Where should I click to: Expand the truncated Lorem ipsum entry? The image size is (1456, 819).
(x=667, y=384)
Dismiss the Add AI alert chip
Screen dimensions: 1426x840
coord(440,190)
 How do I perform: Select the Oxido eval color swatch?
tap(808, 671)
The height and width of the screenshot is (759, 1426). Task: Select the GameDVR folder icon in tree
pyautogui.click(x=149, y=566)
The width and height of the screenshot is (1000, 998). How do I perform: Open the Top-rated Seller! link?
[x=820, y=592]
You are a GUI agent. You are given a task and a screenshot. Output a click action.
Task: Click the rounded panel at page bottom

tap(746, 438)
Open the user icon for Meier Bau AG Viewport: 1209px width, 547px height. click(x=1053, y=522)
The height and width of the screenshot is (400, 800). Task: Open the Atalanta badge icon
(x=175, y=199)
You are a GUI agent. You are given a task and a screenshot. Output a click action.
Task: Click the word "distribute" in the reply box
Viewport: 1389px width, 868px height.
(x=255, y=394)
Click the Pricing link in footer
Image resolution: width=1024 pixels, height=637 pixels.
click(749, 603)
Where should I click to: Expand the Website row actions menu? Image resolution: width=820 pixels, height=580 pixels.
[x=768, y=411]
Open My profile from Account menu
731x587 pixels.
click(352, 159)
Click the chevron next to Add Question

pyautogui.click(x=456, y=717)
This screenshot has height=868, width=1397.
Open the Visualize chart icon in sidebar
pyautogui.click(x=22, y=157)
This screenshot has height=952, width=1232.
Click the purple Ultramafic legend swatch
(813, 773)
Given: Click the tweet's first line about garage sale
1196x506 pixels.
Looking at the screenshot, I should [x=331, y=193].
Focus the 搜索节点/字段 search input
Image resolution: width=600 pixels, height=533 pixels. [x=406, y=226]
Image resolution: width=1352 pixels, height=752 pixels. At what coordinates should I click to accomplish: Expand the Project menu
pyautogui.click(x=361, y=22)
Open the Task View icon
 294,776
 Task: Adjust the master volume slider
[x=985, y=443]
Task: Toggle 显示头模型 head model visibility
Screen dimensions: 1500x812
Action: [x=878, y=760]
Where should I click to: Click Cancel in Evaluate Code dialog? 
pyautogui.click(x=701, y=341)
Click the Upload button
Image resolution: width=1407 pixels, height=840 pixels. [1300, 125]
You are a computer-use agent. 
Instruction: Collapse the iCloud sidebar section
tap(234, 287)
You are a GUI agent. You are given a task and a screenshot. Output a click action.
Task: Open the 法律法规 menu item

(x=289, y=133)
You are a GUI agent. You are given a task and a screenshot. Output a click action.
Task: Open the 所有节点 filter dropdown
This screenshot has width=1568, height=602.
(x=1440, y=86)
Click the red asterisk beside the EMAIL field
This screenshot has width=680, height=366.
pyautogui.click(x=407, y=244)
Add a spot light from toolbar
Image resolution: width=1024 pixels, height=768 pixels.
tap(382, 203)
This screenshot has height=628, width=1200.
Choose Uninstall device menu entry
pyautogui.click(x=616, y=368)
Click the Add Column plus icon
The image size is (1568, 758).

▶ EXERCISE DETAILS
Please rewrite the data from the line containing "This screenshot has height=868, width=1397." through the line containing "tap(234, 287)", changing "sidebar" to "side panel" and leaving everything else as it is.

▶ EXPECTED ANSWER
This screenshot has height=868, width=1397.
Open the Visualize chart icon in side panel
pyautogui.click(x=22, y=157)
This screenshot has height=952, width=1232.
Click the purple Ultramafic legend swatch
(813, 773)
Given: Click the tweet's first line about garage sale
1196x506 pixels.
Looking at the screenshot, I should [x=331, y=193].
Focus the 搜索节点/字段 search input
Image resolution: width=600 pixels, height=533 pixels. [x=406, y=226]
Image resolution: width=1352 pixels, height=752 pixels. At what coordinates should I click to accomplish: Expand the Project menu
pyautogui.click(x=361, y=22)
Open the Task View icon
 294,776
 Task: Adjust the master volume slider
[x=985, y=443]
Task: Toggle 显示头模型 head model visibility
Screen dimensions: 1500x812
Action: [x=878, y=760]
Where should I click to: Click Cancel in Evaluate Code dialog? 
pyautogui.click(x=701, y=341)
Click the Upload button
Image resolution: width=1407 pixels, height=840 pixels. [1300, 125]
You are a computer-use agent. 
Instruction: Collapse the iCloud side panel section
tap(234, 287)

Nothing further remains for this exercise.